Starting January 2023, a $0.10 fee will be imposed on plastic and paper take-out bags. The fees are split so that $0.04 stays with the retailer, giving them funding to implement the program, while $0.06 goes to municipalities and counties to help enforce the law and put in place waste diversion programs or education efforts. This tax will mainly affect large grocery stores and retail stores. For now, restaurants and retailers in Colorado with three or fewer locations do not need to comply.



On January 1, 2024, we begin to say goodbye to plastic. This is when the fee structure ends and the take-out plastic bag ban begins. Again, this will primarily impact large grocery stores and retail stores. However, all restaurants and schools still have a role to play. Also from 2024, polystyrene (Styrofoam) food containers and cups (essentially take-out food packaging) will be banned.

The final key piece of the Plastic Pollution Reduction Act is the repeal of a 1993 plastic preemption law that denied local governments in Colorado the ability to ban plastic materials for consumer products. The 2021 law removes this preemption, allowing local governments to not only enact, but also implement and enforce laws that restrict plastic and/or polystyrene materials. This will begin on July 1, 2024.

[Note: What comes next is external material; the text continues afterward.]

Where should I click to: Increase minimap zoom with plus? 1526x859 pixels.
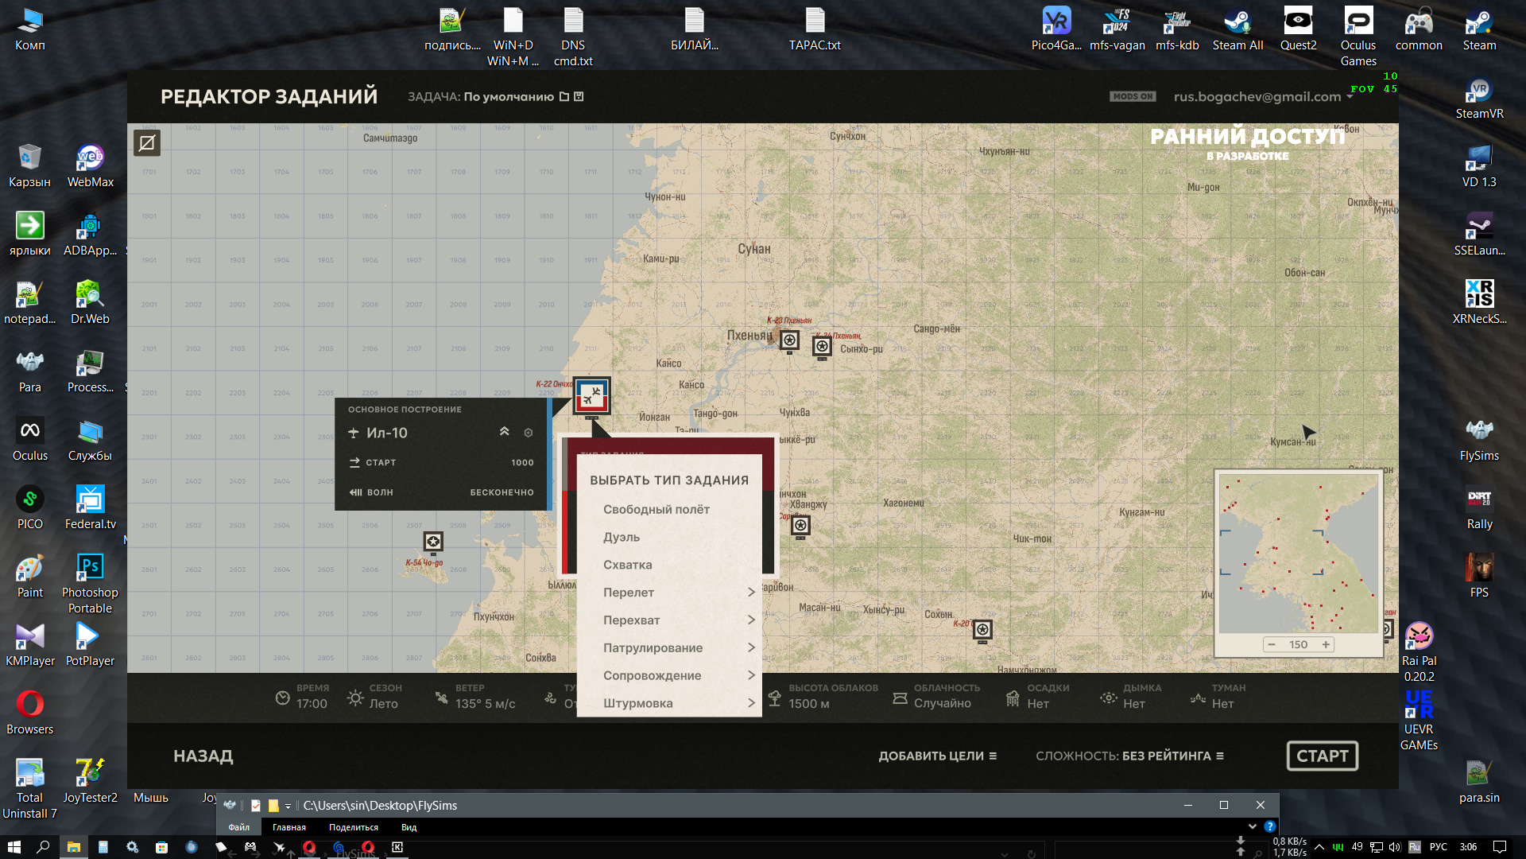1326,644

The Plastic Pollution Reduction Act of 2021 will not be a major shock to our communities, as Vail and Avon have already implemented a $0.10 fee and a plastic bag ban. For communities that have yet to begin phasing out plastics, remember that the purpose of this law is not to place an unnecessary burden on businesses, but rather to push actions to reduce use. plastics that may not have happened through behavioral change. efforts alone.

The problem of plastic pollution is not only a blight on the ocean, but also affects us here in Eagle County. Plastics take up space in our local landfills, they break down into microplastics which add to the toxic runoff from these landfills (this is retained in ponds), and they are a major source of litter in our watersheds. and our ecosystems. Another whole column could also be written about the impact of plastics on human health. So while it’s important to recognize the role that plastics play in today’s society, it’s also important to recognize the harm caused.

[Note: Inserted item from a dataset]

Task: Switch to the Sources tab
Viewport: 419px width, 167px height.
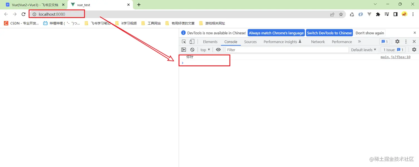Action: [250, 42]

With the law coming into effect, it’s the perfect opportunity for all of us to get out our reusable bags and start thinking a little more about where our waste goes once we’ve curbside it. of street. Think of it from the perspective of overconsumption, stewardship, conservation, or even health. And if you have questions about what to do with your waste, check out our recycling and waste diversion resources at walkingmountains.org/sustainability-hub/recycling-and-waste-diversion/.